Thursday 11.09pm 31/07/03
Funniest television programme of 2003? Why, its breakfast show RI:SE of course! See! Craig David attempting to be self deprecating! ("I think I look a bit too bling") See! Kate 'pre-schooler' Lawler announcing "Charlie and the Chocolate Factory! I love that, have to watch it again". See! Pillocks!
Wednesday 10.43pm 23/07/03
Jesus was very kind to me today, he gave me a job that may just help me pay off my credit card debt. On the other hand, the bastard gave me a job at Clinton Bloody Cards, again. For those of you with more than half a brain cell and who don't frequent this shitty and utterly pointless chain of greeting card stores, Clinton Cards is the ultimate shopping con. Every single item on its racks and shelves is destined to end up in the bin, you know, wrapping paper, cards, crappy gifts and disposable trinkets. Mind you, this makes it an extremely gratifying task for me, Clintons clerk, to sell this pap to the discerning (read: gullible, incredibly stupid) customer.
"Excuse me, where can I find a congratulations card for Suicide?"Sunday 1.39am 20/07/03
Why is Daniel Beddingfield still releasing singles? Who is letting this smug, desperate block-head get away with it? He should be with his own ilk, getting wizzed with Jemini on a Balham park bench, not on Top of the Pops. Mind you (!) On the brighter side, looks like I might be getting a job. As the mighty Beddo once said, "I'm gonna make it, I'm gonna make it, I'm gonna make it ... blah blah blah etc". Genius!
Thursday 10.02pm 17/07/03
Its been proven! The Americans are no longer the most stupid human beings on the planet. Not even their soldiers are. The world's new idiot minority group? Internet obsessed tweenagers from Wigan.
Wednesday 11.30am 16/07/03
A topical thought entered my head today whilst watching a stupid ad on the telly.
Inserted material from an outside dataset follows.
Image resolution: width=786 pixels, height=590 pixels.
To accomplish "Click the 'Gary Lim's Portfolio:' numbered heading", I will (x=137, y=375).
Why do we have medication advertisements for things like crabs and periods, when we aren't shown the goods? That Immodium ad is ridiculous (I hardly think a royal guard would shit himself rather than go to the bog), and babies do not have blue wee (you know what I mean). We've all seen blood, crap and fungus, why hide it? My point is: I didnt get to see this prissy little tart's thrush. Period. Roll on, chlamydia.
Advertising DuffTuesday 11.05pm 15/07/03
Still looking for a bloody job. Having my hair cut by a drunken pikey 'barber' today hasn't helped the cause much either.
Monday 1.30pm 14/07/03
About bloody time! The government has announced the installation of more beautiful wind turbines throughout the UK. Not only do they make our hillsides look all shiny and modern, we get lots of energy for FREE! Think I'll leave the oven on tonight.
CATS=ENEMYWednesday 1.21am 09/07/03
Q: What is a shitsu? A: A zoo with no animals Monday 11.30am 07/07/03
Today is National Dyspraxia Awareness Day, according to Fern Britton. So all you lazy fucks out there stand up and be counted.
Sunday 11.21pm 06/07/03
Jesus Christ in Heavens above. Forgive me because I am pissed. Whiskey and Wine are the devil's tool, and I have succumbed to their mighty wrath. So sue me!
Hangover?Thursday 1.54am 03/07/03
Hurrah my site is open! I am tired and have lost the will to live, and type.